Consider your home, you would like to feel that there is some security there. You can use deadbolt locks, you can install an alarm system, you can dig a moat around your home, your can build a 3 foot thick concrete wall 10 feet tall with razor wire on the top, you can do all sorts of things to secure your home. But how far should you go? The moat and wall may be overkill, but why?
The answer to these questions can be found by doing a security analysis. This analysis is the subject of this presentation.
If a system has no potential threat then nothing can violate security so why bother building it. Conversely, if a system has no potential loss then there is no cost justification for providing security because there is no loss to prevent.
Potential Threat
What kinds of potential threats can there be against a database application? The types of threats can range from unauthorized changes to data to confidentiality violations. These threats can come form inside the organization or form external sources.
Who is it that poses the threat? The source of the threat can be from employees, hackers, or professional corporate espionage agents. It is important to assay the source of the threat because the measures you take for protecting from amateurs will vary greatly from the measures you would take to protect from professional espionage agents.
Potential Loss
As well as assaying what the potential threat is you need to now what the potential loss can be. The potential of the loss will aid greatly is deciding what cost for security can be justified. First determine what the loss might be.
Losses can be a violation of privacy, the entry of invalid data, or a business disruption. Any one of these can result in a financial loss. You need to quantify the potential financial loss in order to evaluate the cost justification of the security measures you will undertake.
You then need to determine the cost of protection. Cost of protection is not a simple issue, there are many factors involved including the cost of development, the lost efficiency due to the protection's interference with using the of application as well as reduction in productivity due to a reduction in performance of the application as a result of the overhead of the security layer.
Computer or Network
The physical securing of the computer or network is outside the realm of our application. Most networks provide a level of security built into the network operating system and there are third party solutions that can be purchased to enhance the security provided by the network system. It may become necessary to retain a computer security consultant to provide the level of security needed for the network or the computer system itself.
Application Access
The first level of protection we can provide within our application is to secure access to the application entirely. This can be provided in one of two ways, we can either set security access within the network system to prevent unauthorized users from even seeing the application on the network or we can secure the application with a login process that verifies the identity of the user when they try to launch the application.
Often we will use both of these approaches, providing what security we can at the network level and requiring the user to log into the application with some method of identity verification. The method of identity validation can range from a simple password to some very sophisticated third party systems of identification.
Menu Security
Menus can be secured in one of two ways, either by having unauthorized menu options visible but disabled or by removing the unauthorized menu options from the menu system completely. Visual FoxPro is able to handle either method or even a combination of both approaches simultaneously.

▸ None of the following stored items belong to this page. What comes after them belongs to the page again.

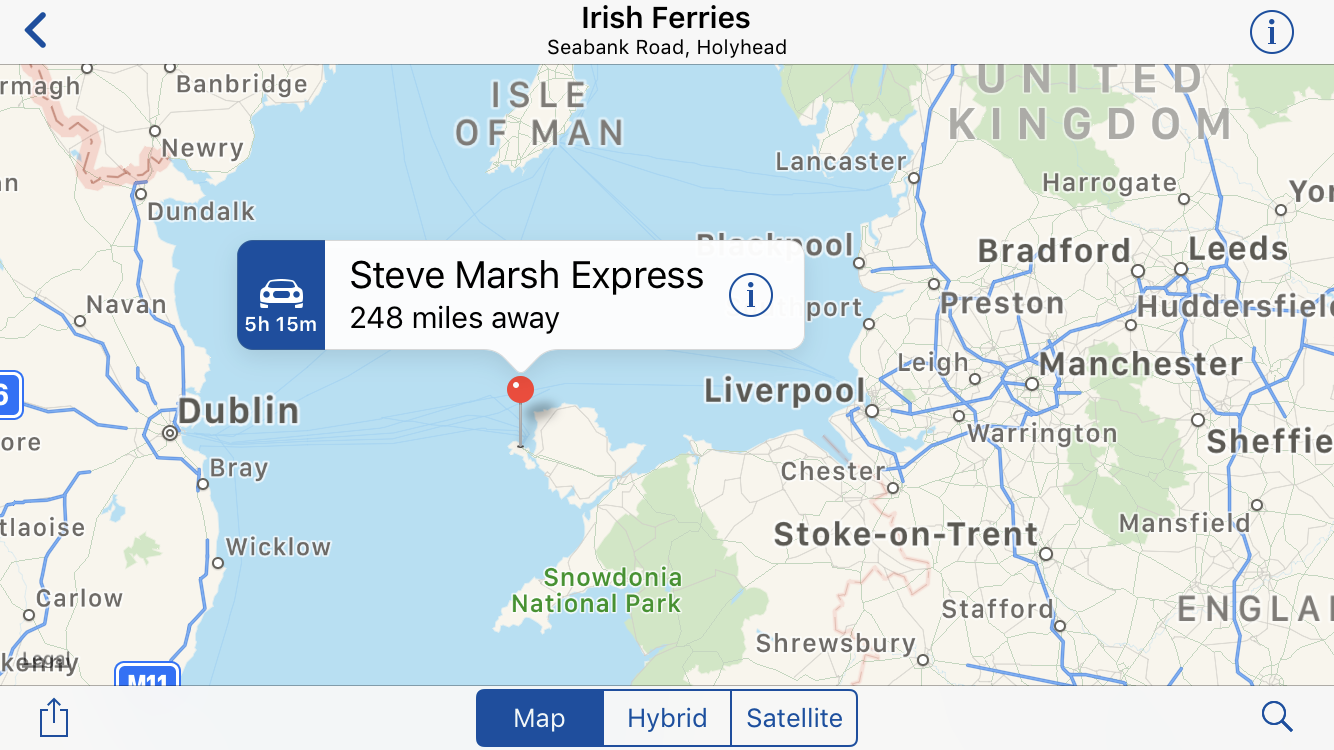Screen dimensions: 1334x750
Task: Tap the M11 motorway shield
Action: click(x=147, y=677)
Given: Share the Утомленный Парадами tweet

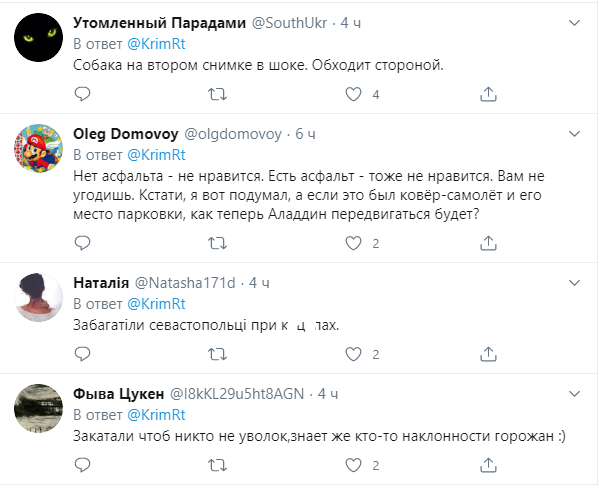Looking at the screenshot, I should 488,94.
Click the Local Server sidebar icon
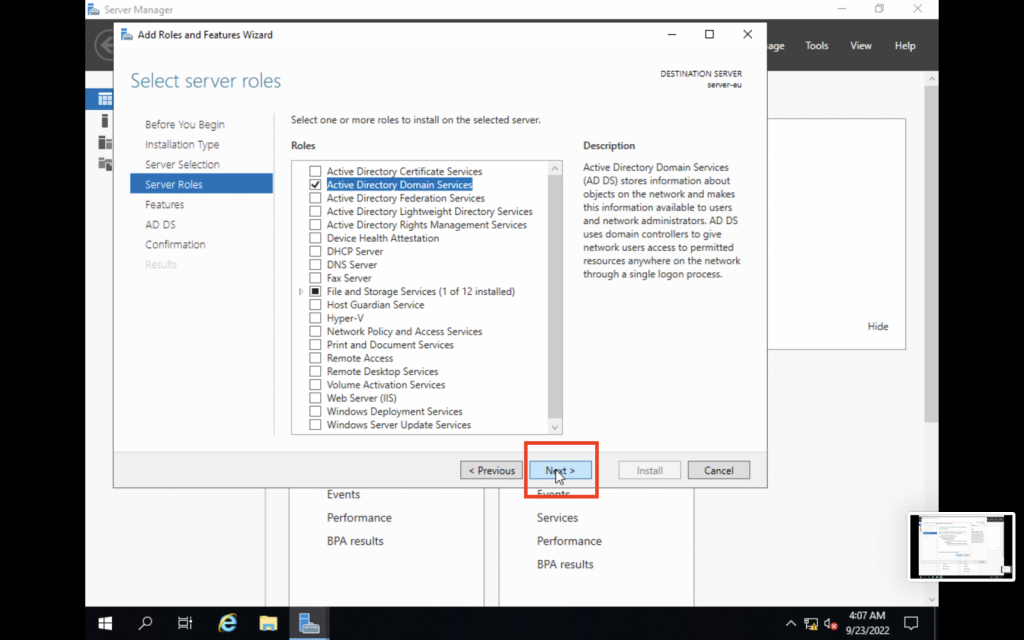This screenshot has height=640, width=1024. (x=105, y=121)
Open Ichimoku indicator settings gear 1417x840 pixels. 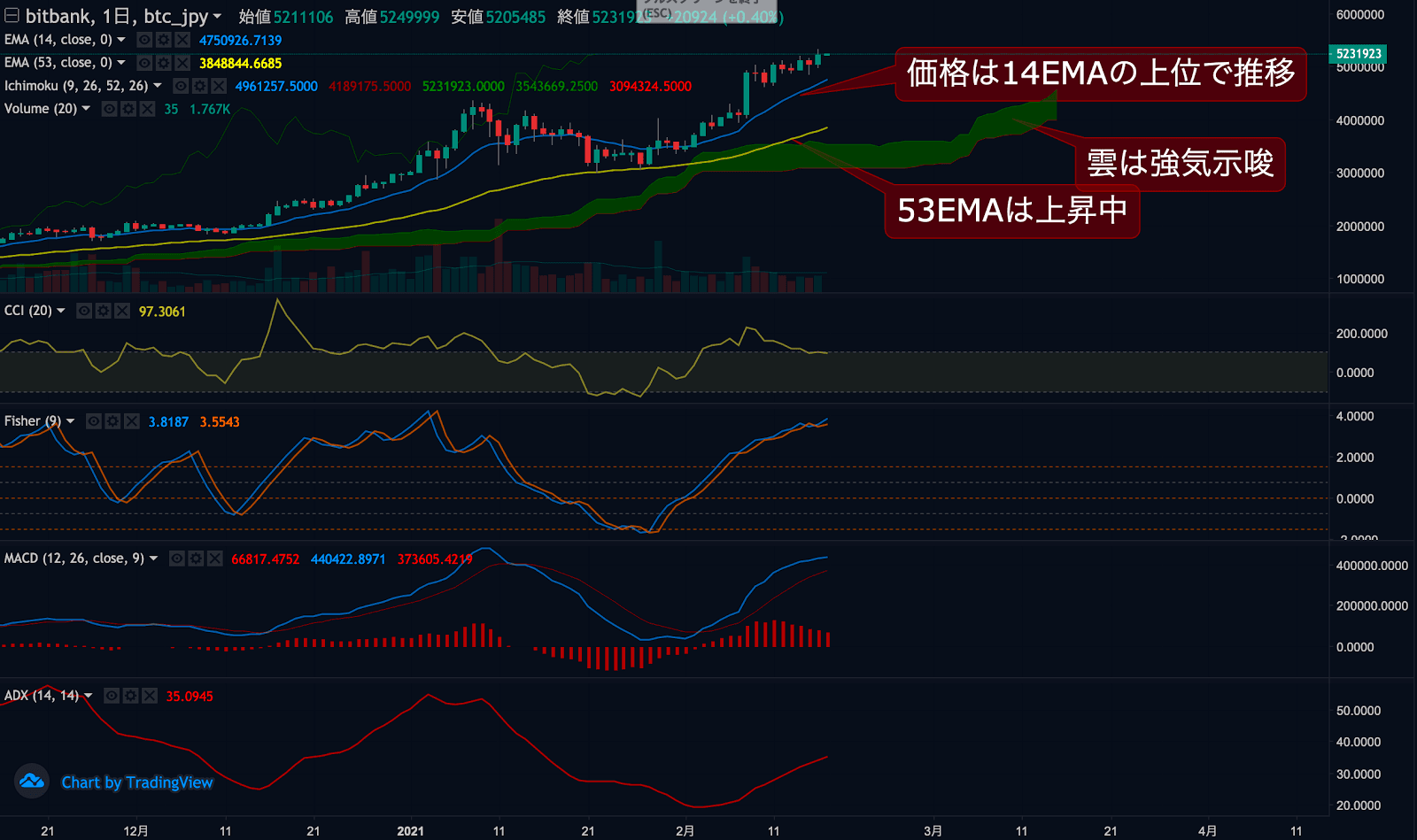point(199,86)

You can use the SKIP FOR option of the menu options to control the enabling and disabling of the menu items. To provide for the presence or absence of menu items you can either modify Genmenu.prg or you can use GenMenuX (a public domain utility) to provide IF/ENDIF statements around the DEFINE commands in the menu program.
Form Security
In some cases it is required that an entire form be made unavailable to a particular user. This can be accomplished by either disabling or removing the menu item for that form or by having the form check its availability in the security system during the form's Init and then returning either .T. or .F. according to the rights of the user.
Functionality in Forms
Even though a particular user has rights to access a certain form, that user's security rights may require that certain functionality be made unavailable. Perhaps the user is allowed to view the information in the form but is not allowed to edit or add records. The provision of this level of form security is dependent on how the functionality is made available in the form. If the interface uses toolbars then the toolbar buttons can be enabled/disabled appropriately. If the form is using buttons contained inside the form then those buttons must be enabled or disabled to restrict or allow access to the functionality.
Tables and Fields
If it is necessary to grant and/or restrict rights on a field level you will need to provide this security in the control classes. Since it is the controls that manage access to fields it make sense that the control would be used to control security to the fields. The control's Init can access the security system to determine the access level allowed for the user and then set the appropriate properties of itself to provide that level of security.
In order for a security manager object to be able to provide the information that other objects may request it would be necessary to provide a data structure to store that information. The figure below is an example of a possible security data structure.
In addition to providing the structure to store this information you would also need to provide the forms that would allowed the system administrator to enter the information.
On starting the application the user would interact with a login form identifying themselves and entering a password for verification. The current user would be recorded by the application framework somewhere for future reference.
The framework would create a security manager object to provide the various security services to the application.
Menus, forms, toolbars, and data controls would all check with the security manager to determine their security levels. The security manager would investigate the object requesting security information and the then current user and mask the information on the security data to see what the security level is. This security level information is then sent back to the object inquiring and that object does what it needs to do in order to comply with the security level.
A menu might eliminate an item form itself or set the skip for setting. A form may refuse to instantiate. Toolbars would enable or disable their buttons according to the user's rights. Data controls would set their properties to provide the required securing of the data.
The exact code required to accomplish these goals would vary according to the overall structure of the framework and the security features required in the design of the application.